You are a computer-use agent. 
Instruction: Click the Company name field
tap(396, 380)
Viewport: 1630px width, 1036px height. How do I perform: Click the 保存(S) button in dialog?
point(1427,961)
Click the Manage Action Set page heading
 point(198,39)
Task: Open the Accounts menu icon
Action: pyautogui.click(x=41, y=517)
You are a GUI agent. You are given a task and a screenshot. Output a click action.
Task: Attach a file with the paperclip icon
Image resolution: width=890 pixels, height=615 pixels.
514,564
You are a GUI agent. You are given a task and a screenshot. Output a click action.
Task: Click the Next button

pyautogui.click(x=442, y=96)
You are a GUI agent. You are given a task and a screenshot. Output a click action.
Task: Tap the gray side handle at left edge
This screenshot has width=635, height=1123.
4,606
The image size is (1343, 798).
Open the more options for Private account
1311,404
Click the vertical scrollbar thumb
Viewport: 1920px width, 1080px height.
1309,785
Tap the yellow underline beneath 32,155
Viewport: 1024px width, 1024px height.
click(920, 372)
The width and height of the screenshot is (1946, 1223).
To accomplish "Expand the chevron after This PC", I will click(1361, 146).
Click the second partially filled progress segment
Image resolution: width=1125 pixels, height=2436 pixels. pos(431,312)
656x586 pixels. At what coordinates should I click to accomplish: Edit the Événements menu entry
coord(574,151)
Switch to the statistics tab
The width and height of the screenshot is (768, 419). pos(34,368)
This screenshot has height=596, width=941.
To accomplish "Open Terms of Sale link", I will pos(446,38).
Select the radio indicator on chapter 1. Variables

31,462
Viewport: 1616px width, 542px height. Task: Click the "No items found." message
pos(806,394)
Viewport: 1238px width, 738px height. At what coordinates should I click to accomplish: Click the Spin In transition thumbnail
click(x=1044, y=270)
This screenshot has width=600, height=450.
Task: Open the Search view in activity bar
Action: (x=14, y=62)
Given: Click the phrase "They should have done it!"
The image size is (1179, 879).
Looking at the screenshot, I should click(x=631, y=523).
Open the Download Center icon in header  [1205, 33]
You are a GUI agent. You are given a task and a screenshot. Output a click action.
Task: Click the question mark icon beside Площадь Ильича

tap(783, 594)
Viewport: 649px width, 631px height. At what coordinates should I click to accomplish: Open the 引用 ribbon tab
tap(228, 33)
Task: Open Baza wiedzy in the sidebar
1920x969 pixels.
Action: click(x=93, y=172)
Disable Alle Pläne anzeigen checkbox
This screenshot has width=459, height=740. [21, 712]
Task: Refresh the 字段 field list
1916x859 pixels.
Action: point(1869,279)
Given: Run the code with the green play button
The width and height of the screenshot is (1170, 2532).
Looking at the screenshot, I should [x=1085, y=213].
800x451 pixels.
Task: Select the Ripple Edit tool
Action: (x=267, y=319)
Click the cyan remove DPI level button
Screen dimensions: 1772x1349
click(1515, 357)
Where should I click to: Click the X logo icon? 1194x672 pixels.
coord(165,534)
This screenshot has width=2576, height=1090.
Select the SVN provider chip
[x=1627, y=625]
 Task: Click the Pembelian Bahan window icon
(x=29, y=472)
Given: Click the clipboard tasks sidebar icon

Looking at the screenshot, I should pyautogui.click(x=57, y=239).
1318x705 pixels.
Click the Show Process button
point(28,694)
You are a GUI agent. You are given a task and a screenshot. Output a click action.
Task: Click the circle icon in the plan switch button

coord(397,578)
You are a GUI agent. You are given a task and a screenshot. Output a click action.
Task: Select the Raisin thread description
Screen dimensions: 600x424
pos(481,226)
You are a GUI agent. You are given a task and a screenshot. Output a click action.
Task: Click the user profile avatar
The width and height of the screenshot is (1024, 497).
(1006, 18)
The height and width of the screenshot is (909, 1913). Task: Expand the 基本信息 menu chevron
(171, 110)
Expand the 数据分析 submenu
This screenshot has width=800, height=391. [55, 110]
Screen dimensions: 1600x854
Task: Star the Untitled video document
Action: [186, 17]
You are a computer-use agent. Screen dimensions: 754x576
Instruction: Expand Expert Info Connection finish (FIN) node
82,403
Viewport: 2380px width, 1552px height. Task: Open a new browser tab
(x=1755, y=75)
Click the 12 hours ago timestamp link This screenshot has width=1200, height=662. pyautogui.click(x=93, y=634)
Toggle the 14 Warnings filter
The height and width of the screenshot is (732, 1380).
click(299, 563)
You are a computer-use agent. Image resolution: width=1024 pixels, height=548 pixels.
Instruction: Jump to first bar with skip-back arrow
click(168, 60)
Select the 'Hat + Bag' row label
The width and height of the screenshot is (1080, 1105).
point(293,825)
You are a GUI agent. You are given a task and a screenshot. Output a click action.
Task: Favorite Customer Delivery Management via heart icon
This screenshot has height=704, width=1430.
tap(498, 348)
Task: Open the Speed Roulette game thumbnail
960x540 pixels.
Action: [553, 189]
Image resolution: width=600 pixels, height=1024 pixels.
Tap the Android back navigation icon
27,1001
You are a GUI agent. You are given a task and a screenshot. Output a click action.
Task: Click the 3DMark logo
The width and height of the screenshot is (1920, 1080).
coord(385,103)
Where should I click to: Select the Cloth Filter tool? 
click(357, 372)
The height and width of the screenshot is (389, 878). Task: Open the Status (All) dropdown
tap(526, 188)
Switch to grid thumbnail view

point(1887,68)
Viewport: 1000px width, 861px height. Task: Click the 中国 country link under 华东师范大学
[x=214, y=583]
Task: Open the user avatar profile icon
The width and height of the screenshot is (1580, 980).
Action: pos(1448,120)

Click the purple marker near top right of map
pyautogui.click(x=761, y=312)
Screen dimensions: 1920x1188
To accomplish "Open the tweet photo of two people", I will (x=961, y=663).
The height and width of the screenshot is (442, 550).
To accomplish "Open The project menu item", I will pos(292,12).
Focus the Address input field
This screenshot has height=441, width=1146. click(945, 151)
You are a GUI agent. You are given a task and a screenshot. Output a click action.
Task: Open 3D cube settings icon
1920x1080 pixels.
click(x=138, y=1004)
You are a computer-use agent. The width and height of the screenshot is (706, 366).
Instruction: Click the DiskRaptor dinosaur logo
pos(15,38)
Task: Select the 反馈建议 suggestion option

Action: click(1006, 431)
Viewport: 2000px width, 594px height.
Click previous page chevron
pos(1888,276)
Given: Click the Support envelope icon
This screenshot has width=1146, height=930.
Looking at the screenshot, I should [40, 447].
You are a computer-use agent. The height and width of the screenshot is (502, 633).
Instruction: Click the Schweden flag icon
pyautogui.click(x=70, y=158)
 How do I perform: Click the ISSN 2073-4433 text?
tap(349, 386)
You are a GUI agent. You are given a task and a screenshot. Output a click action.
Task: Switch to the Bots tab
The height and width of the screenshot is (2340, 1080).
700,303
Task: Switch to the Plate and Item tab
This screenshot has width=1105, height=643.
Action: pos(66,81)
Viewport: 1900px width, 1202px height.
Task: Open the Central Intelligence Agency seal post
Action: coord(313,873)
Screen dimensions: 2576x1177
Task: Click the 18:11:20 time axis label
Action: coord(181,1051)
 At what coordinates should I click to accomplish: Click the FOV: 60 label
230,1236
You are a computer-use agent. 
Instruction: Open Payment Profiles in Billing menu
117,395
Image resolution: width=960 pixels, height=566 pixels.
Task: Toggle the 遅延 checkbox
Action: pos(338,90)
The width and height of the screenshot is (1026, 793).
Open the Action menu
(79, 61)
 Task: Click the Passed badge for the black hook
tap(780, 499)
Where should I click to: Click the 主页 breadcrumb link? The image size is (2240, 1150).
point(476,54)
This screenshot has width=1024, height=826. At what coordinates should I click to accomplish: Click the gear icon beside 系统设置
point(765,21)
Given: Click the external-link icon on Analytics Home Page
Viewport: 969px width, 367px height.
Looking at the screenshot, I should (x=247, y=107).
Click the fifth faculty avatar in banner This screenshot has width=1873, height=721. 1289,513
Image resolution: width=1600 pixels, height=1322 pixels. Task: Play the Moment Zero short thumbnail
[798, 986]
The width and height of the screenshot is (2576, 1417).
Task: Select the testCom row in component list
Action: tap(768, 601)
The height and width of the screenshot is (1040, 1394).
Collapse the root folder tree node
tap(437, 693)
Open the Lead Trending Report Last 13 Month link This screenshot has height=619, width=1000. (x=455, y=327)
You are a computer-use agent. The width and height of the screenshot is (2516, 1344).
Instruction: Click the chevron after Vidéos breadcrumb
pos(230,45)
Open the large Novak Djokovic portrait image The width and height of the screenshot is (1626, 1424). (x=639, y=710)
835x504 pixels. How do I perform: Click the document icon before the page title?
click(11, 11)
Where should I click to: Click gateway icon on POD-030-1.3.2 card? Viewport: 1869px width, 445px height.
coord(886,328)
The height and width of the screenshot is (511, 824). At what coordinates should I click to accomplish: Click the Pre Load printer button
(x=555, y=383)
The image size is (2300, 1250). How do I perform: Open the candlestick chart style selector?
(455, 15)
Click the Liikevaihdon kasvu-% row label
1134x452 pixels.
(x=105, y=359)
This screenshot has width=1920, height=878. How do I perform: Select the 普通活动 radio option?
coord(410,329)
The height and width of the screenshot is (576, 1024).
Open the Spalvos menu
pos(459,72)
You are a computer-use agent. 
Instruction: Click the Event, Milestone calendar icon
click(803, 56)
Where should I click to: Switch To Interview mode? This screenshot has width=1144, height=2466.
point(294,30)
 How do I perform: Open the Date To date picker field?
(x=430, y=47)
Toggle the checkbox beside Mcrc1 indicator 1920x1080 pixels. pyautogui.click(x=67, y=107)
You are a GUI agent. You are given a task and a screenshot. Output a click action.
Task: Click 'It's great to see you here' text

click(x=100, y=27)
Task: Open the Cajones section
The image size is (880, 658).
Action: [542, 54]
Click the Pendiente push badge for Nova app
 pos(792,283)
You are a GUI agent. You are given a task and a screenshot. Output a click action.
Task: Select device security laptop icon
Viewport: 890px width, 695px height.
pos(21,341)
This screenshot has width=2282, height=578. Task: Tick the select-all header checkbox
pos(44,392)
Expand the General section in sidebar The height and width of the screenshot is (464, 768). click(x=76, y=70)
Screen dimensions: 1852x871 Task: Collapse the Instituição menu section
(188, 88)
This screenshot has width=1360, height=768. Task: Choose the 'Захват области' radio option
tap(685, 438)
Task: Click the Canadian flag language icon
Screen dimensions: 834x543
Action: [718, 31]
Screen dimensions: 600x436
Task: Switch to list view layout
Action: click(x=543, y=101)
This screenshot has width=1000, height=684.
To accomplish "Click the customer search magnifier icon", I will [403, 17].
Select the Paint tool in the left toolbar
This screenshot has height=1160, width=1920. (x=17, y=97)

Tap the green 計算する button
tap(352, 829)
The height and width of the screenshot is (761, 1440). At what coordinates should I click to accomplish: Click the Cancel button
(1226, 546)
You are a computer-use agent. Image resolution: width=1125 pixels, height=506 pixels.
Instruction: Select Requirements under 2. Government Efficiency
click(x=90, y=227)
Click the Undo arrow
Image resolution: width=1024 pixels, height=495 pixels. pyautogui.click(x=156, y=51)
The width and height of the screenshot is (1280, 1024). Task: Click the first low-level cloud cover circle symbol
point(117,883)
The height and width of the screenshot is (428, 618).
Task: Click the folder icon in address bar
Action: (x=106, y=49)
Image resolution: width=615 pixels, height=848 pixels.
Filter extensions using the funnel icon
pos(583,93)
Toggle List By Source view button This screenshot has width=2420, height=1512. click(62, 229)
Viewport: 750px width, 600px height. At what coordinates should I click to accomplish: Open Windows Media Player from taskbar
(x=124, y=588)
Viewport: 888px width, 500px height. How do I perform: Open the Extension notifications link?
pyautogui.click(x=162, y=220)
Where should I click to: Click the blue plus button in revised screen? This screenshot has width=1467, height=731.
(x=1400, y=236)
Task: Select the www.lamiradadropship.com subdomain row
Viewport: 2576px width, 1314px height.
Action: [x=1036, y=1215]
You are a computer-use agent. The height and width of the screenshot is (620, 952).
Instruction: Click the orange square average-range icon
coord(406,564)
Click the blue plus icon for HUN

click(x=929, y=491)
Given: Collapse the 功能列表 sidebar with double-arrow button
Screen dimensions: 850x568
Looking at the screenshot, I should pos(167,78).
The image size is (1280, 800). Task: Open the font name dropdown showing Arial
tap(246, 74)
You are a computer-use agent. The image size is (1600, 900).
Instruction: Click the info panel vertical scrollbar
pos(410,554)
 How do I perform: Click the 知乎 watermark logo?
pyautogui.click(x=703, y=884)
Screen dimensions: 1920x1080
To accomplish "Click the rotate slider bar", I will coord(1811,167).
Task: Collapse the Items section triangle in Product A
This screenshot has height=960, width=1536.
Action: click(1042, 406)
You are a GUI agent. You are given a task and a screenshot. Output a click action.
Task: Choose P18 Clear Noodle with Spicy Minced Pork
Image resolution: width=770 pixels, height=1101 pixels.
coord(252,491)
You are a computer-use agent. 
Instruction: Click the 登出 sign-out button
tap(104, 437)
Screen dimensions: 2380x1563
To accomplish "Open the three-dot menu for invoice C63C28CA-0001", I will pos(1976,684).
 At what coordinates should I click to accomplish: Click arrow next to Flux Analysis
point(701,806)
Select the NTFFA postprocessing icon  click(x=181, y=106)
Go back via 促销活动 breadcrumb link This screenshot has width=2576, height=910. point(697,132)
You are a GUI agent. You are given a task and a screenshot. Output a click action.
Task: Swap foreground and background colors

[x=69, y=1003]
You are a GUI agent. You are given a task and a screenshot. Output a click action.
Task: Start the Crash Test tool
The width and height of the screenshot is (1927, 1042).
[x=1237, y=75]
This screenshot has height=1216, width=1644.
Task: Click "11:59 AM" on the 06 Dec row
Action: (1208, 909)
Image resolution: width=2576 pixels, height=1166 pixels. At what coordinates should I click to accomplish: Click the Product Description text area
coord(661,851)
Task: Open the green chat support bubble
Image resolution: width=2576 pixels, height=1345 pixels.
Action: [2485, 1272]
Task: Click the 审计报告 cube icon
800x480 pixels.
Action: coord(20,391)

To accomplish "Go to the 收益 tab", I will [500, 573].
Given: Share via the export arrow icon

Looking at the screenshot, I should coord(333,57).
■ ■ ■ ■
WHAT YOU NEED TO DO - Reproduce the listing above verbatim, beginning at the line that contains "Task: Click the Canadian flag language icon" and stopping after the line that contains "tap(352, 829)".

THE RESULT -
Task: Click the Canadian flag language icon
Screen dimensions: 834x543
Action: [718, 31]
Screen dimensions: 600x436
Task: Switch to list view layout
Action: click(x=543, y=101)
This screenshot has width=1000, height=684.
To accomplish "Click the customer search magnifier icon", I will [403, 17].
Select the Paint tool in the left toolbar
This screenshot has height=1160, width=1920. (x=17, y=97)

Tap the green 計算する button
tap(352, 829)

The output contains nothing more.